Wednesday, November 10, 2010

In Texas, Object -- Over and Over -- to Polygraph Test Results

Polygraph test results were admitted in a probation revocation proceeding. In an "unpublished" memorandum opinion, a Texas Court of Appeals said that polygraph test results are inadmissible in such a hearing. Gardner v. State, No. 02-09-00360-CR (Tex. App. -- Fort Worth Dec. 4, 2010):
Polygraph results are generally inadmissible for all purposes. Nesbit v. State, 227 S.W.3d 64, 66 n.4 (Tex. Crim. App. 2007); Nethery v. State, 692 S.W.2d 686, 700 (Tex. Crim. App. 1985) ("Even if the State and the defendant agree and stipulate to use the results of a polygraph at trial, we have held the testimony to be inadmissible."), cert. denied, 474 U.S. 1110 (1986); Russell v. State, 798 S.W.2d 632, 635 (Tex. App.-Fort Worth 1990, no pet.) ("The results of polygraph examinations are excluded due to their inherent unreliability and tendency to be unduly persuasive."); see Reed v. State, 48 S.W.3d 856, 864 (Tex. App.-Texarkana 2001, pet. ref'd) ("[P]olygraph evidence is inadmissible at a bench trial as well as at a jury trial.")

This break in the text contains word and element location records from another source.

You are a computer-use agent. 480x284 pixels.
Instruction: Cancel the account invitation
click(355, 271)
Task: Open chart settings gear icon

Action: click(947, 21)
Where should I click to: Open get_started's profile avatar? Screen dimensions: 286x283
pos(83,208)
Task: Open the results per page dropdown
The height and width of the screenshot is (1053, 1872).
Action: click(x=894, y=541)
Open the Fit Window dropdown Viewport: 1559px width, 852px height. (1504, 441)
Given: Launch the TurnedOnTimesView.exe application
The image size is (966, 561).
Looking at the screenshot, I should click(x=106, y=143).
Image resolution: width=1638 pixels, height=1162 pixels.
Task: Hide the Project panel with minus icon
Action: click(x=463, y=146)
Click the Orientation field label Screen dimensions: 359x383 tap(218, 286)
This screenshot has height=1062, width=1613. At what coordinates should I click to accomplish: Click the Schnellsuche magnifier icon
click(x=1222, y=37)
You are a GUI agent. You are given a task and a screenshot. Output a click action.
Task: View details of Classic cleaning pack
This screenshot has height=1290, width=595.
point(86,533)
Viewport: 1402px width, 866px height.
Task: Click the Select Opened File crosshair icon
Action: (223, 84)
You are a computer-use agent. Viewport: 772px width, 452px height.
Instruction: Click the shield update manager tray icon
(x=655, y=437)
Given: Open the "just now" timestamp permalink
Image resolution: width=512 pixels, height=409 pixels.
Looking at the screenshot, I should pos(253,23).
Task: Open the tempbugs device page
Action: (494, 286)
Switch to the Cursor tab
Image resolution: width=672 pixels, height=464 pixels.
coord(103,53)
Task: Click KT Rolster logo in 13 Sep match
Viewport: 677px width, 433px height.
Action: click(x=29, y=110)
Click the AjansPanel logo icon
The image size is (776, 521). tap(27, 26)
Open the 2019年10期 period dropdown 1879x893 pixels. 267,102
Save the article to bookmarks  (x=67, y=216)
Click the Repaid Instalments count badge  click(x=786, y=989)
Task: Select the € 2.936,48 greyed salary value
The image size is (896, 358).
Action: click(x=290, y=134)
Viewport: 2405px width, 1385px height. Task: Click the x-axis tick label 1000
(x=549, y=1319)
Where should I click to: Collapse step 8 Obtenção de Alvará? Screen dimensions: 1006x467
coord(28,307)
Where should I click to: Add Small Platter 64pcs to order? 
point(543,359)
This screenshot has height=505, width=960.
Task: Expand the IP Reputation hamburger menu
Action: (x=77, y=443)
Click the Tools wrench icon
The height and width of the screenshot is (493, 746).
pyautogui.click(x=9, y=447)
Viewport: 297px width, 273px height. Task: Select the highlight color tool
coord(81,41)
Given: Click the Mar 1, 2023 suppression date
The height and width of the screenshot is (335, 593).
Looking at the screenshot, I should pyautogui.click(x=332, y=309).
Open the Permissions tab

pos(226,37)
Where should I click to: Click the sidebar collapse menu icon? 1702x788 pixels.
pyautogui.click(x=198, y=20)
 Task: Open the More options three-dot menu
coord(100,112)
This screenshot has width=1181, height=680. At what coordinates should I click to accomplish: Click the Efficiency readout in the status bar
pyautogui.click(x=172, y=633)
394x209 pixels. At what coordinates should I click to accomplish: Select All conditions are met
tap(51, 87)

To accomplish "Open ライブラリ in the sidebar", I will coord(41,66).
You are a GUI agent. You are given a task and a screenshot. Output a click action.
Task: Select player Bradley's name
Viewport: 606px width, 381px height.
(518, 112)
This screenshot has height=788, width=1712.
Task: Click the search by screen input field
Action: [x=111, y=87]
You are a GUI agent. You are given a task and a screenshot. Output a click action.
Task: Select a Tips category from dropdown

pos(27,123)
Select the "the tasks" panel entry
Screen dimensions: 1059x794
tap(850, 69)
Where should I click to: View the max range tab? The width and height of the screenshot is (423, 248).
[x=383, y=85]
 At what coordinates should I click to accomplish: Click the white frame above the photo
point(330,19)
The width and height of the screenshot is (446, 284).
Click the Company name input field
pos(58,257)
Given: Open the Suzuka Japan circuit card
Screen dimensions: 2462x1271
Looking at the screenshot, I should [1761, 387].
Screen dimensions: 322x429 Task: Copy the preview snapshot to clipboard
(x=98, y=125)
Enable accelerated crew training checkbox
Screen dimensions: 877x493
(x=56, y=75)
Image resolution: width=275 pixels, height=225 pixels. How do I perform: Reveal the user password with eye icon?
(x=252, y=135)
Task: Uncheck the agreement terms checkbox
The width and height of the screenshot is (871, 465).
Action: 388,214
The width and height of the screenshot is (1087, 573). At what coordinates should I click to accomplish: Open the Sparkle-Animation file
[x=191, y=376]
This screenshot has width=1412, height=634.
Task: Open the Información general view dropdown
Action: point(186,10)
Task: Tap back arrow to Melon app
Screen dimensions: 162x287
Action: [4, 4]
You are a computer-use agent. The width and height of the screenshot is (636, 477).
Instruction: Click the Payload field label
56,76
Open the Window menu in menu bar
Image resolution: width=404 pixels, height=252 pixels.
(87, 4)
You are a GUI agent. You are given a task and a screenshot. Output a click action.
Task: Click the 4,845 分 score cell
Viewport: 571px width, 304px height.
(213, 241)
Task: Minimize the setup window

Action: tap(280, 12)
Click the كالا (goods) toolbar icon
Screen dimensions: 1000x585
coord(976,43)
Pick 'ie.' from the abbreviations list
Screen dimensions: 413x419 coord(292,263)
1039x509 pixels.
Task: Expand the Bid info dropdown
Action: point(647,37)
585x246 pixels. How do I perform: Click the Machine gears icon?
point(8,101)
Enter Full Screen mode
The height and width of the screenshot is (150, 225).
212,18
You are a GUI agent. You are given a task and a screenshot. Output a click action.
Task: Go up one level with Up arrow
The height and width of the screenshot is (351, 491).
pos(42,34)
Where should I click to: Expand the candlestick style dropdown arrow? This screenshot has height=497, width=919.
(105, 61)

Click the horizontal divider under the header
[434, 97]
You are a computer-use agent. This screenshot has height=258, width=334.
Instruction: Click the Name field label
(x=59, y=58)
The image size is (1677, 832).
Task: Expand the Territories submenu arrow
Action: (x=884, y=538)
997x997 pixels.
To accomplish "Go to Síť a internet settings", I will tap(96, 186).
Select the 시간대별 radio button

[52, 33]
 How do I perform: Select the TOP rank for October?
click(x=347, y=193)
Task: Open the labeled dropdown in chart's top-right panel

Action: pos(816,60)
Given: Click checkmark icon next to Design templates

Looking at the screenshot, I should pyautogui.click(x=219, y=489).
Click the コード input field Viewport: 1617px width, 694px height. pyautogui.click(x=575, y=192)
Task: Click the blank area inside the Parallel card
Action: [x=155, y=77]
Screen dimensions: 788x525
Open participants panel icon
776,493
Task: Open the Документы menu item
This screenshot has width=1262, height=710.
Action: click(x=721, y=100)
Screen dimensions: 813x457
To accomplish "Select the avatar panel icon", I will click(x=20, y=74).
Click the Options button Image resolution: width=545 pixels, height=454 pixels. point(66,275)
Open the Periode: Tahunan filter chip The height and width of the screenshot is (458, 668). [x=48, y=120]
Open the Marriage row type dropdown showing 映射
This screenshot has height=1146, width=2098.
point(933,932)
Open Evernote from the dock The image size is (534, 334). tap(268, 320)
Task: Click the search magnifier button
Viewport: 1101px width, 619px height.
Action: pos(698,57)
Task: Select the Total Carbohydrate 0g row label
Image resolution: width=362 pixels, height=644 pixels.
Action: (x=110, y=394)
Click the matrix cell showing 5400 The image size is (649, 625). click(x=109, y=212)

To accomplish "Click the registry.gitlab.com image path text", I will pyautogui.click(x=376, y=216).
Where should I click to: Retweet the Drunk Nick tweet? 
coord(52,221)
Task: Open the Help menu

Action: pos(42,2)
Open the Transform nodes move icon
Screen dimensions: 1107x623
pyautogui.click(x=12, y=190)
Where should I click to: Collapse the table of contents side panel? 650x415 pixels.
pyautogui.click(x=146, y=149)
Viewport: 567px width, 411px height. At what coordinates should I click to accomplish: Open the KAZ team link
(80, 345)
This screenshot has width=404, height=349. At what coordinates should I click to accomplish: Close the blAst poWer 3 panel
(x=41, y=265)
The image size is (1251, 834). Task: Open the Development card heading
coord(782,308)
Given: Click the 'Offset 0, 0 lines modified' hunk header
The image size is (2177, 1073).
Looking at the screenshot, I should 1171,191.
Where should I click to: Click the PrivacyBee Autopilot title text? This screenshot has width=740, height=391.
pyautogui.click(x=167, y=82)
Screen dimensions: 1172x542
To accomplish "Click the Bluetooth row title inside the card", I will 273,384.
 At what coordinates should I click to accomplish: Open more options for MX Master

However, the Court of Appeals for Fort Worth held that appellant Gardner had waived his claim of error because Gardner had failed to object to each and every (successful) attempt of many attempts by the state to introduce polygraph evidence:
However, a defendant must assert a proper, timely objection to the admission of polygraph results to preserve error. Jasso v. State, 112 S.W.3d 805, 813-14 (Tex. App.-Houston [14th Dist.] 2003, pet. ref'd) (explaining that the "standard set by our high court for the timely assertion of objections is both demanding and unforgiving"); see Graham v. State, 3 S.W.3d 272, 285 (Tex. App.-Fort Worth 1999, pet. ref'd). To preserve a complaint for our review, a party must have presented to the trial court a timely request, objection, or motion that states the specific grounds for the desired ruling if they are not apparent from the context of the request, objection, or motion. Tex. R. App. P. 33.1(a)(1); Tex. R. Evid. 103(a)(1); Mosley v. State, 983 S.W.2d 249, 265 (Tex. Crim. App. 1998) (op. on reh'g), cert. denied, 526 U.S. 1070 (1999). Also, with some exceptions that do not apply to this case, to preserve error, a party must continue to object each time the objectionable evidence is offered or obtain a running objection to the evidence. Martinez v. State, 98 S.W.3d 189, 193 (Tex. Crim. App. 2003) (citing Ethington v. State, 819 S.W.2d 854, 858 (Tex. Crim. App. 1991)). Thus, a trial court's erroneous admission of evidence will not require reversal when other such evidence was received without objection, either before or after the complained-of ruling. Leday v. State, 983 S.W.2d 713, 718 (Tex. Crim. App. 1998). This rule applies whether the other evidence was introduced by the defendant or the State. Id. Although appellant objected to the first portion of the community supervision officer's testimony that mentioned the results of appellant's polygraph tests and objected to a question in the middle of his own testimony, he did not object to every question or answer that disclosed the results, and he did not obtain a running objection to the polygraph evidence. His trial counsel also elicited some of the evidence. Nonetheless, appellant argues that his first objection preserved error relating to all of the polygraph testimony because "[f]urther objections were useless as counsel could assume the trial court would make the same ruling in each instance." But in Leday, the court of criminal appeals stated,
In requiring an objection every time the objectionable evidence is offered, we are in a minority of courts which do not follow the general rule that the repetition of an objection is needless when the court's ruling has indicated that an objection to such evidence will definitely be overruled. See Wigmore on Evidence § 18 (Peter Tillers rev. 1983). Our rule which requires objection to every offer is sometimes called "the `futility rule'; that is, despite ruling of judge that evidence is admissible, party must keep making futile objections on pain of waiver." 21 Charles Alan Wright & Kenneth W. Graham, Federal Practice & Procedure § 5039 n. 11.1 (Supp. 1998) (citing Texas cases). We have found that the general application of this rule has not proven to be burdensome for defense counsel in many cases.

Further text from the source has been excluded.